### 本文抜粋
No.5026 (2020年08月22日発行) P.62
草場鉄周 (日本プライマリ・ケア連合学会理事長、医療法人北海道家庭医療学センター理事長)
登録日: 2020-07-27
最終更新日: 2020-07-27
今春、ひっそりと日本専門医機構の総合診療専門医に関するHPにて、以下の文言が付け加えられた。「2019年度版研修手帳に含まれていた経験省察研修録には、目標が細かく設定されているもの(タイプA)と、大枠(総合診療の7つの資質・能力)を示して自律的な学修を促すもの(タイプB)が存在し、混乱を招く結果となっておりました。これを受けて本機構の総合診療医検討委員会で審議致しました結果、タイプAはタイプBに包含することが可能であることから、2020年度研修開始の専攻医から経験省察研修録を自由度の高いタイプBに一本化することになりました」

### 要件
経験省察研修録のタイプB一本化を伝える本文抜粋の続きを、最後の文の後から引き取って書き進めよ。 このデータは本文とは別の出典に由来する。

### 生データ
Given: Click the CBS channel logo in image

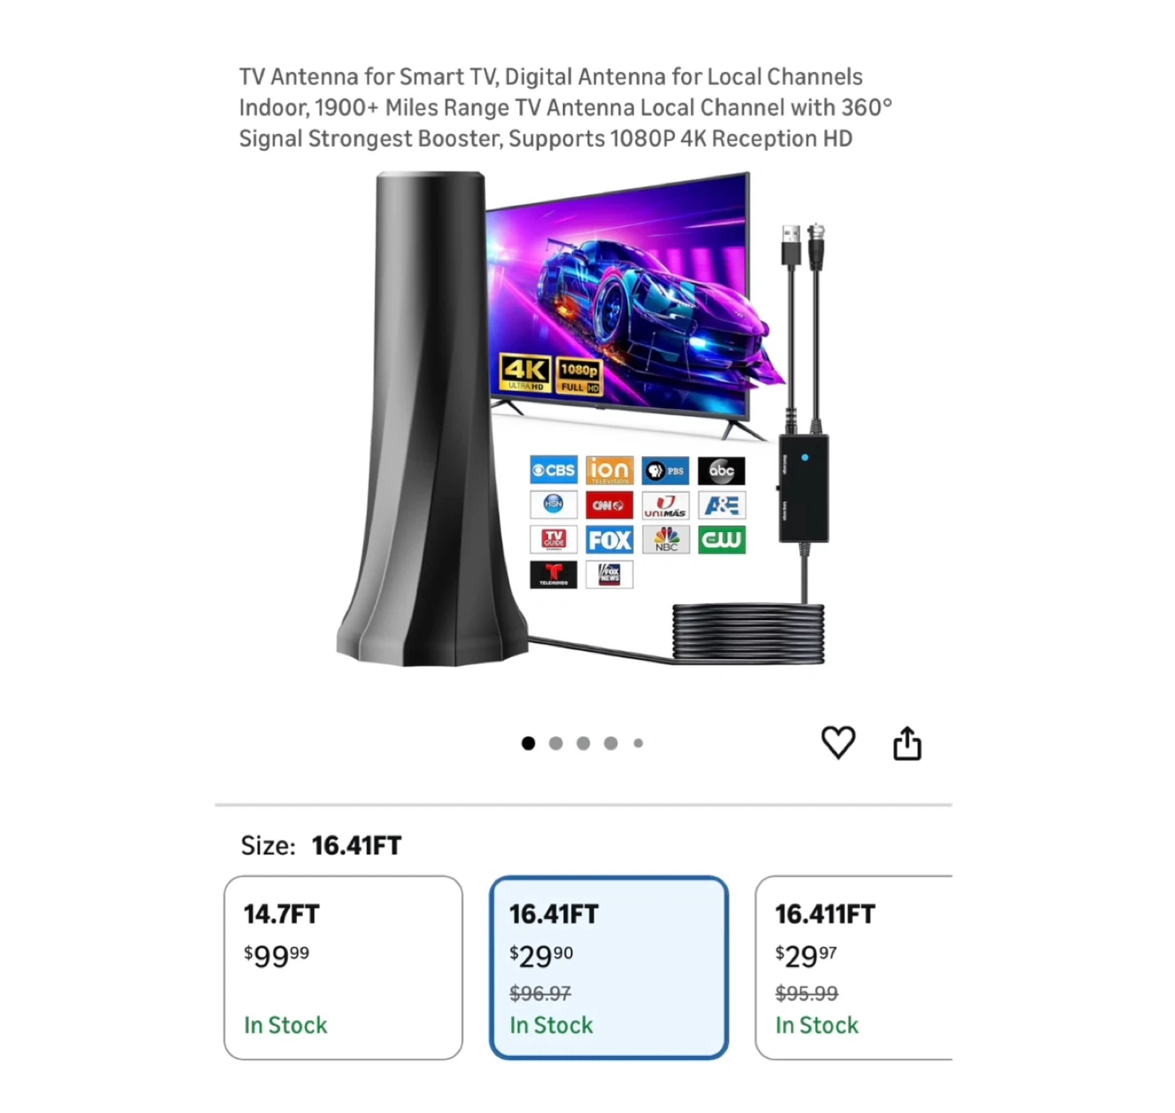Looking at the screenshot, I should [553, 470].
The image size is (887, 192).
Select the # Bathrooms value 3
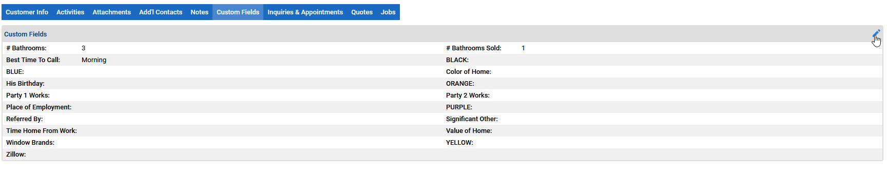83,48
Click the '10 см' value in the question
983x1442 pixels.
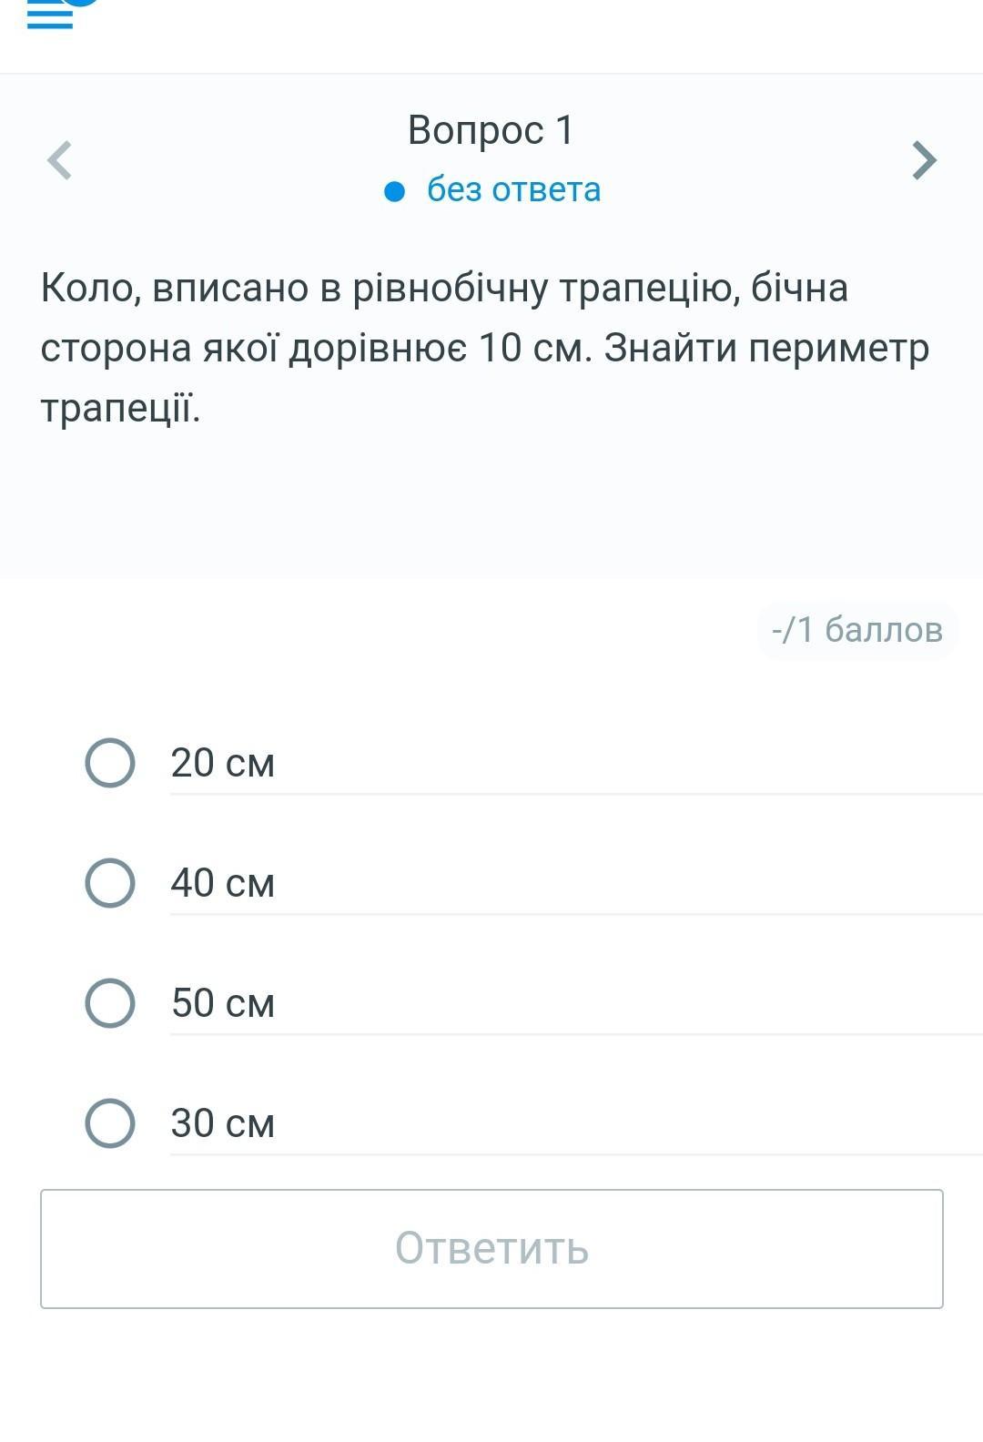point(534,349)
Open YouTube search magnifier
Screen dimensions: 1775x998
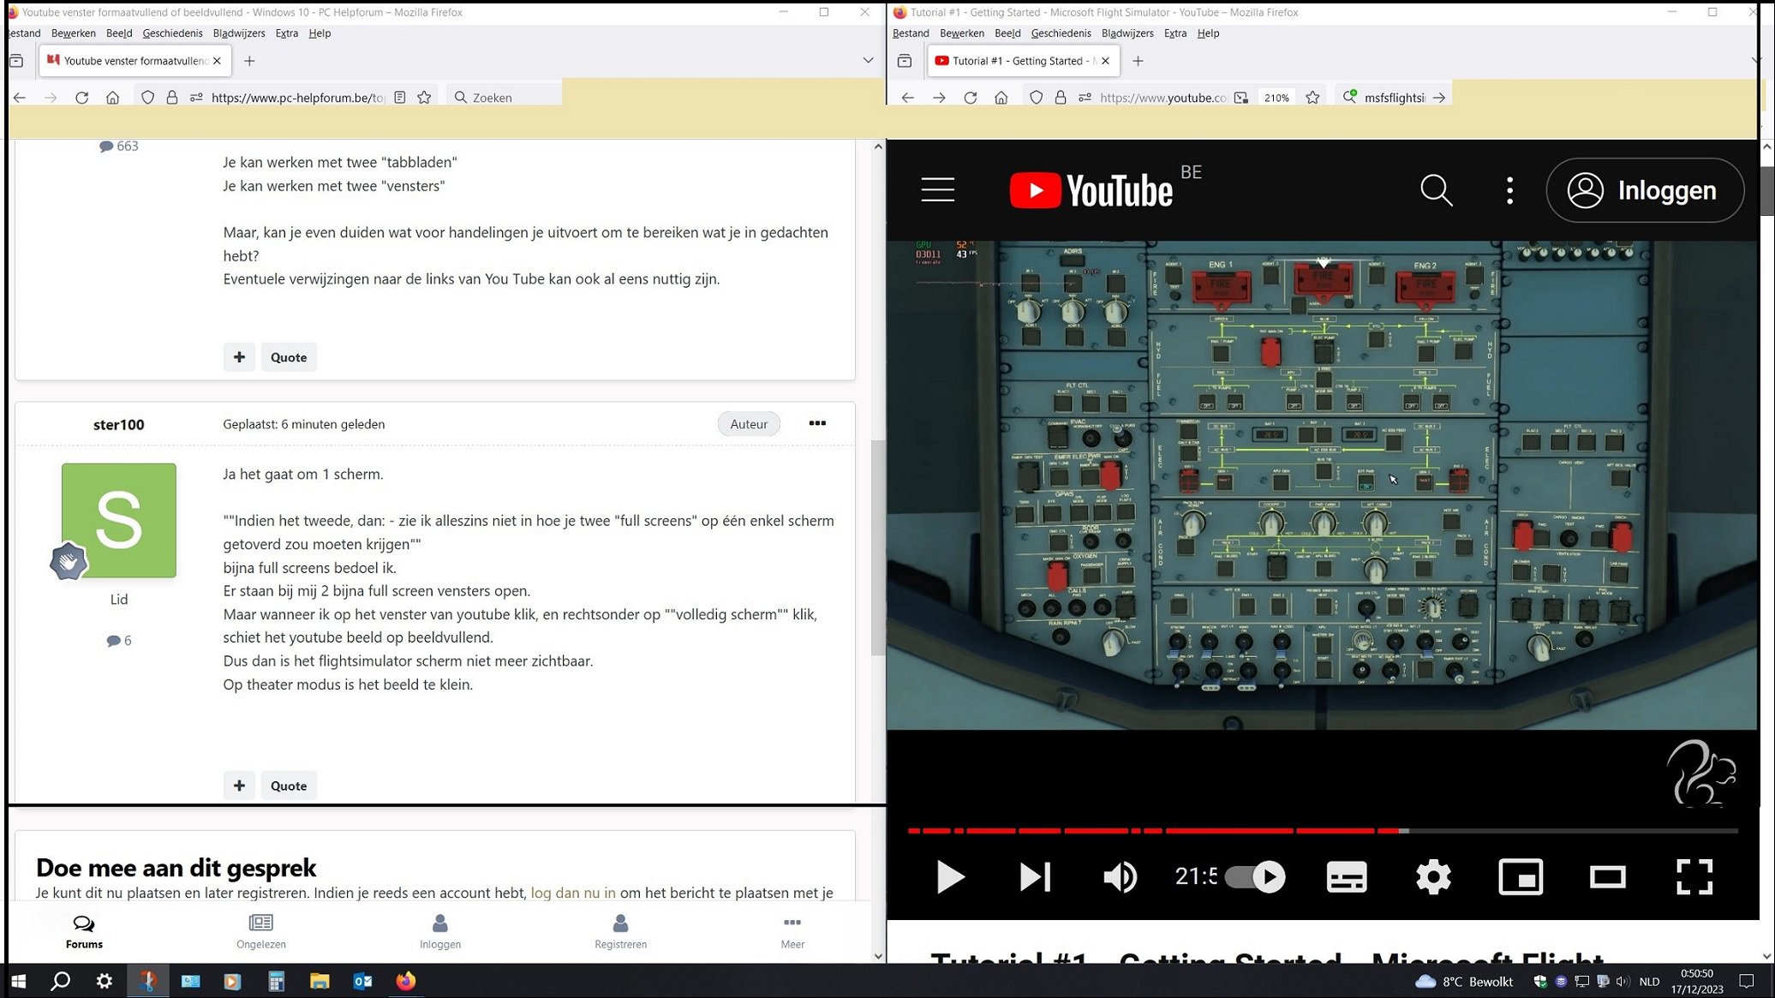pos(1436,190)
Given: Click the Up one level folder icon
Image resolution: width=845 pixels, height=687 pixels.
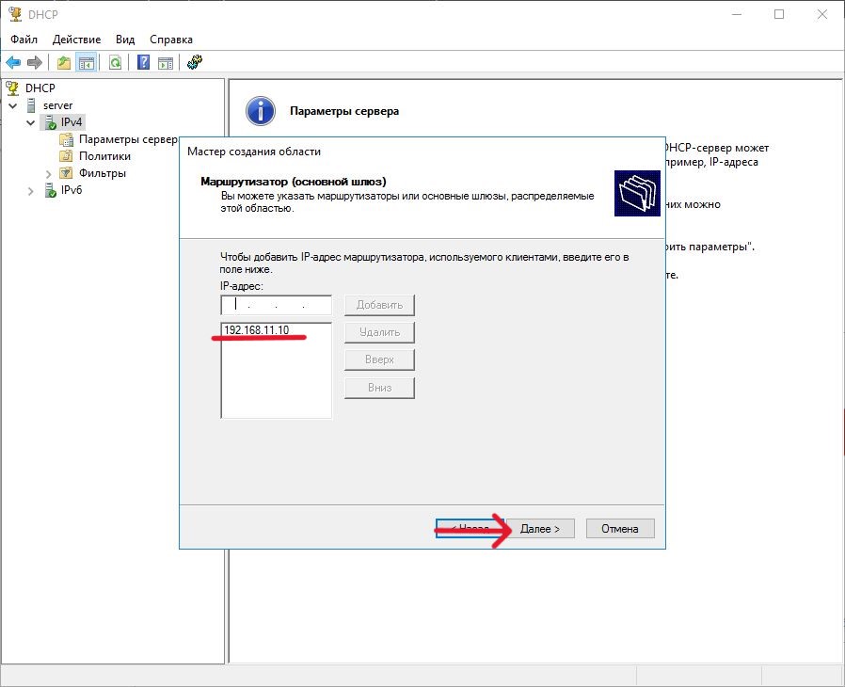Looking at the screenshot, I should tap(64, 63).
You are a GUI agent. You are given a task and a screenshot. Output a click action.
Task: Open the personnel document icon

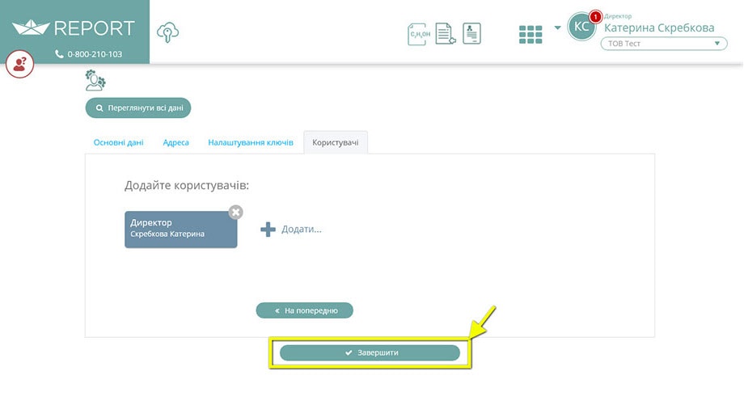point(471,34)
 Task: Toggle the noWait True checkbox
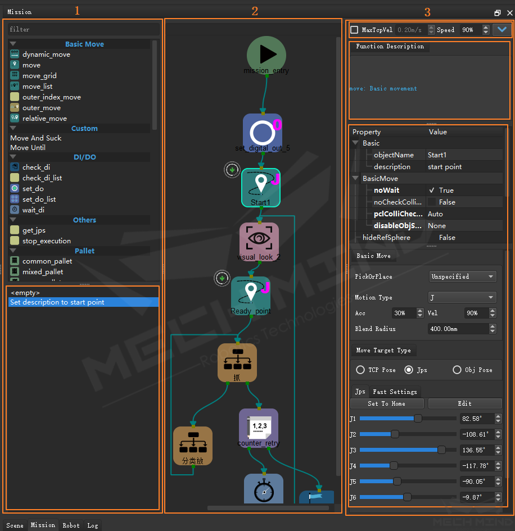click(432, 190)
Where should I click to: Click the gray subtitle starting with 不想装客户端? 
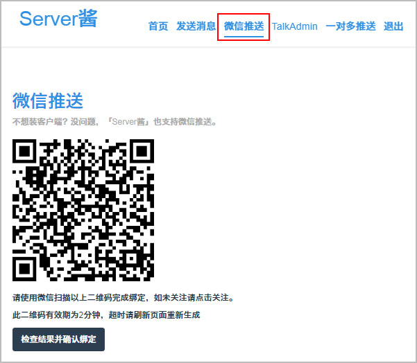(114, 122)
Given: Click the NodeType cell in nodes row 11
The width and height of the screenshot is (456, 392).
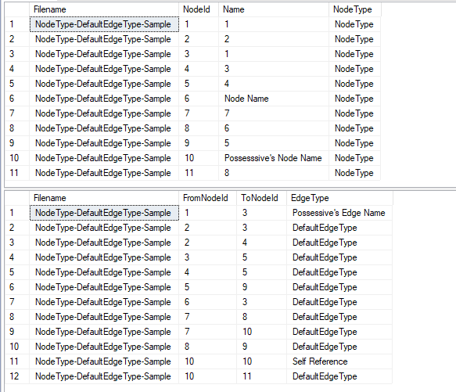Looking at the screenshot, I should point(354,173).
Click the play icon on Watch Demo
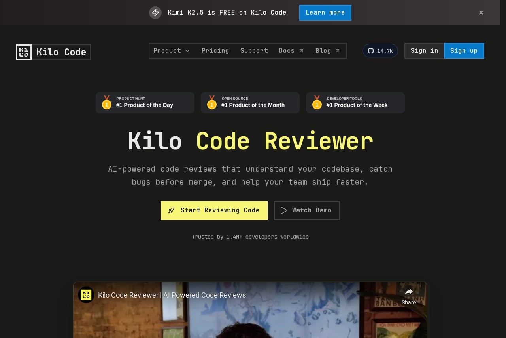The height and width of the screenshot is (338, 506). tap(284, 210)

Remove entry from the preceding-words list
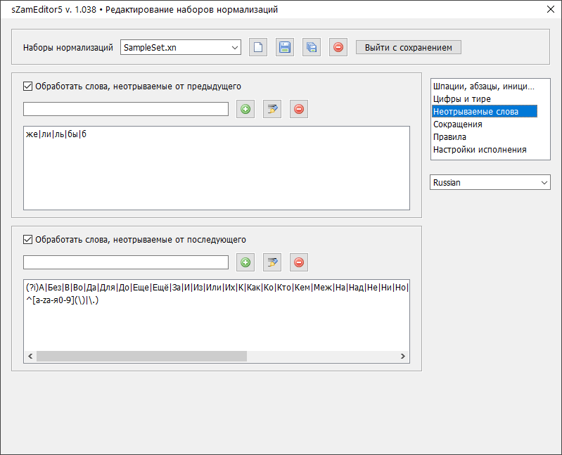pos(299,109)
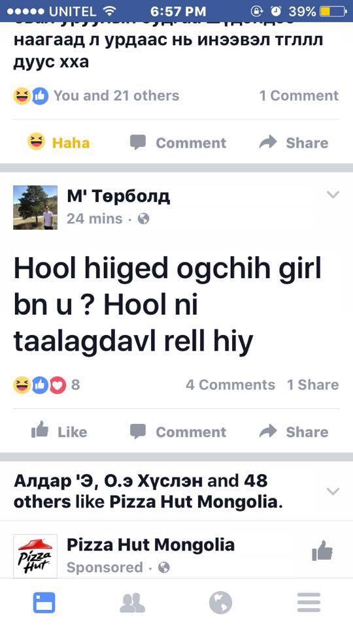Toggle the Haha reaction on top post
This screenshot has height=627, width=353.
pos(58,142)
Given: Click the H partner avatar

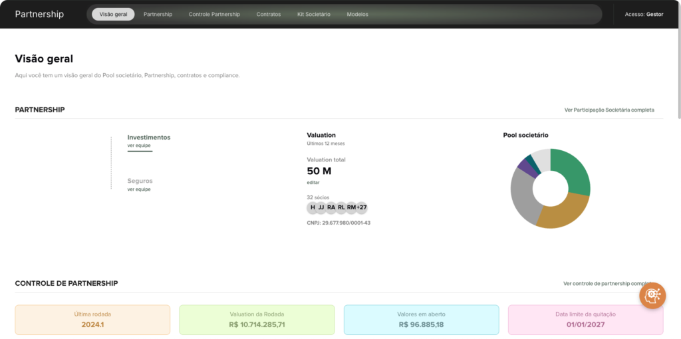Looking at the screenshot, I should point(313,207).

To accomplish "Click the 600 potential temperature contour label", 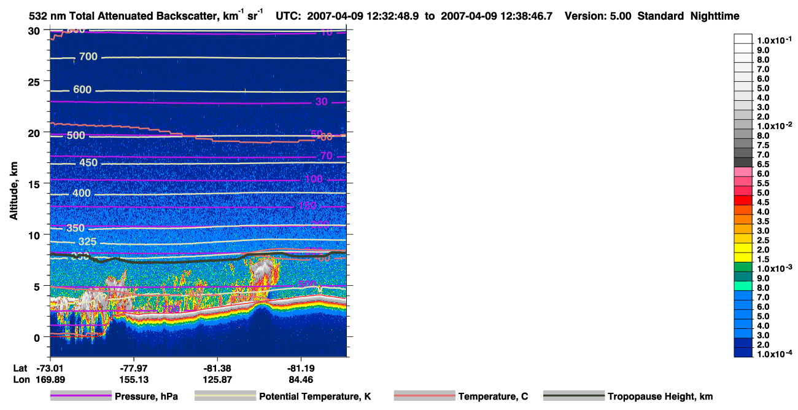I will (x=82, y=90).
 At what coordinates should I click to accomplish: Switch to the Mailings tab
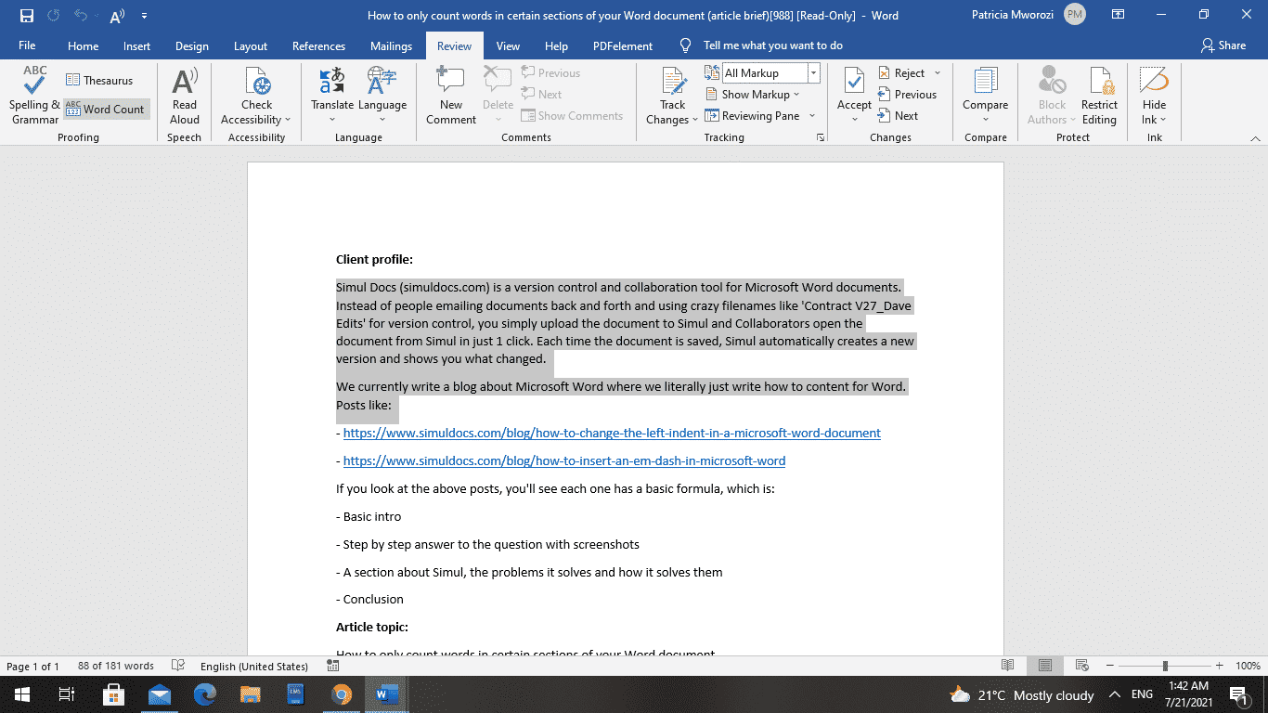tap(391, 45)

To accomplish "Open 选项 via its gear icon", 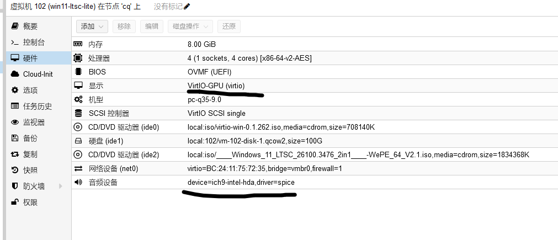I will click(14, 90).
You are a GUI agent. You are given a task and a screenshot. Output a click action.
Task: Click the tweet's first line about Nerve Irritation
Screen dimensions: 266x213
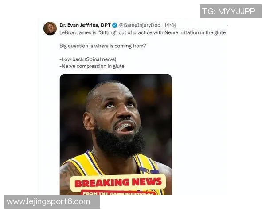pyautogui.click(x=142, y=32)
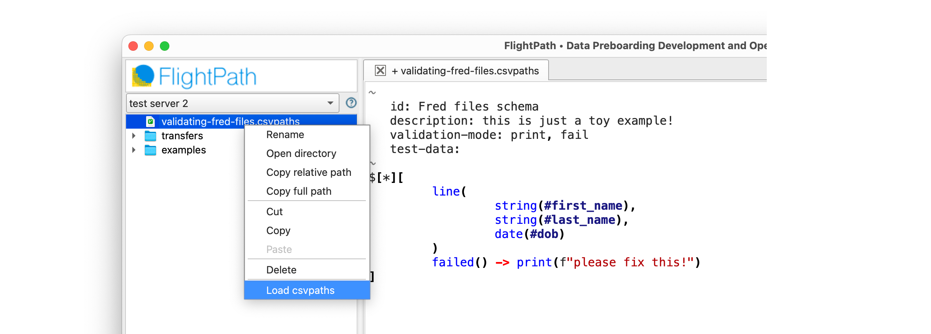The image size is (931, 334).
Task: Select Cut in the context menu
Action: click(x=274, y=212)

### 解答
これは、総合診療専門医の在り方を決定的に変える実質的な制度変更であり、6月のプログラム統括責任者会議で知った指導医に大きな衝撃が走った。「総合診療は一つの専門領域であることを放棄したのか?」「専門医像を現場で指導医と学習者が考えるというのは研修制度とは言えないのではないか?」という深刻なつぶやきがSNS上に溢れた。
概説すると、タイプAは総合診療専門医に求められる資質・能力を明示化した研修目標を設定し、日常診療の経験を省察しながら専門医を目指すシステムである。タイプBは大枠の7つの能力を提示するに留め、地域や医療機関で自ら課題を発見し、その課題に必要な能力を自ら学ぶ「自律的に学修する」ことを基本とし、指導者との対話で「能力は何か」を考えることを求めている(詳細はhttps://jmsb.or.jp/wp-content/uploads/2020/02/portfolio2019printver3_1.docxのp34-49)。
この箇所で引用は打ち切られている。